Wednesday, August 3, 2011
Muscled into a Wonderful Meal and a Memory
The place looks runs down. Deserted.
No one tends to the weathered pictures on the side of the building or shores up the leaning front porch.
No. The building is not attractive. Or welcoming. But Lonely Planet and a few other guides say this place, the Russian Samovar restaurant in Nikolaevsk, AK, has THE BEST food on the Kenai Peninsula.
So we go in.
And are met with a dizzying rainbow of stuff, of women's long dresses on hangers, four folding tables with colorful placemats (few of which match), ornate bowls, spoons, scarves, frames, pictures. The walls, floor and countertops in two rooms vibrate with Russian stuff.

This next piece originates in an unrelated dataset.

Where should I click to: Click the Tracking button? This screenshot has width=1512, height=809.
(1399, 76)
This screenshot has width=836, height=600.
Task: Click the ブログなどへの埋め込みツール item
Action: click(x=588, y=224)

And then some of this Russian stuff moves toward us. It's Nina.
Meet didactic, wacky Nina. A non-stop Russian Old Believer who runs this eatery. With authority.
She's dressed in classic Russian garb that covers her arms and sweeps the floor.
"You eat here Russian or on patio?" she inquires, loudly, her Russian accent colorful, frantic, as she whirls around. Picking things up. Putting things down. She doesn't stop moving. Or talking. The beads on her patterned headdress dance across her forehead as she moves and talks. And I have no idea what she means. Because her English is bent and twisted by her native Russian.
"You read this," she says as she passes by, jamming a plastic-covered paper in my hands. I try to read it ( a menu?), but she doesn't stop talking. And it's written in the same fractured English she speaks. "You want borscht, of course," she swirls to my left. "Two small. And you like Russian tea? You WILL like and I serve you. If you eat Russian, you talk to me and eat here ... I serve one combo. You like. For two." And on and on she talks and twirls. And, I guess, spends my money.
My brain hurts. She's still talking as she leaves the room and I scratch my head because I think I've just ordered a $60 lunch. How'd that happen?
Allen and I sit on the patio and give in to her control. Why not? It's fun. And the experience unmatched. We'd never met a woman like Nina before. She jabbers as she stirs the borscht and slices the sausage and heats up the sauerkraut and pelmenis (Siberian raviolis).
After we eat, we pay our bill (yup, $60) and before we get a chance to refuse, she dresses us up like Russian dolls and takes our picture.
We finally leave (escape?) and I realize I know a lot about Nina. Because she talks constantly. We know about her kids and grandkids still in Russia, about her arthritic knee, her disabled husband, her desire to close the eatery at the end of the season and write a movie.
Look out Hollywood. A whirlwind is headed your way.